__Task directions__
Write each entry out again, exactly as it is written.

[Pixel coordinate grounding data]
.....

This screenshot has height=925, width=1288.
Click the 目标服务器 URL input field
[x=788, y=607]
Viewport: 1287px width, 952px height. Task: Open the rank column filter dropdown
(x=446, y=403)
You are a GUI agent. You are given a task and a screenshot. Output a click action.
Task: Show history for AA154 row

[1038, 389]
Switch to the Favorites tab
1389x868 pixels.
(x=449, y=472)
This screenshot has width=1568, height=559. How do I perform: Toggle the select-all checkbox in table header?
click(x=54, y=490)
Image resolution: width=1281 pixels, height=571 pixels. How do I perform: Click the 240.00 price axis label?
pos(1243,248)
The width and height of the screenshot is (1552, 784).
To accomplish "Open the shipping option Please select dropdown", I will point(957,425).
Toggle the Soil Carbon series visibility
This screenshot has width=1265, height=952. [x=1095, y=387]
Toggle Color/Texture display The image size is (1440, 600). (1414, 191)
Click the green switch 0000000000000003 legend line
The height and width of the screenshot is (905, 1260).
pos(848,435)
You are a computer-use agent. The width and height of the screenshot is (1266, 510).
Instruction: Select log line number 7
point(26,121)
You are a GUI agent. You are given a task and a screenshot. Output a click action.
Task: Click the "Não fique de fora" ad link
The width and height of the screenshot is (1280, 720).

.....

__Reply to the task__
This screenshot has height=925, width=1288.
Click the 目标服务器 URL input field
[x=788, y=607]
Viewport: 1287px width, 952px height. Task: Open the rank column filter dropdown
(x=446, y=403)
You are a GUI agent. You are given a task and a screenshot. Output a click action.
Task: Show history for AA154 row

[1038, 389]
Switch to the Favorites tab
1389x868 pixels.
(x=449, y=472)
This screenshot has width=1568, height=559. How do I perform: Toggle the select-all checkbox in table header?
click(x=54, y=490)
Image resolution: width=1281 pixels, height=571 pixels. How do I perform: Click the 240.00 price axis label?
pos(1243,248)
The width and height of the screenshot is (1552, 784).
To accomplish "Open the shipping option Please select dropdown", I will point(957,425).
Toggle the Soil Carbon series visibility
This screenshot has width=1265, height=952. [x=1095, y=387]
Toggle Color/Texture display The image size is (1440, 600). (1414, 191)
Click the green switch 0000000000000003 legend line
The height and width of the screenshot is (905, 1260).
pos(848,435)
You are a computer-use agent. The width and height of the screenshot is (1266, 510).
Instruction: Select log line number 7
point(26,121)
You are a GUI agent. You are given a task and a screenshot. Output a click action.
Task: Click the "Não fique de fora" ad link
The width and height of the screenshot is (1280, 720).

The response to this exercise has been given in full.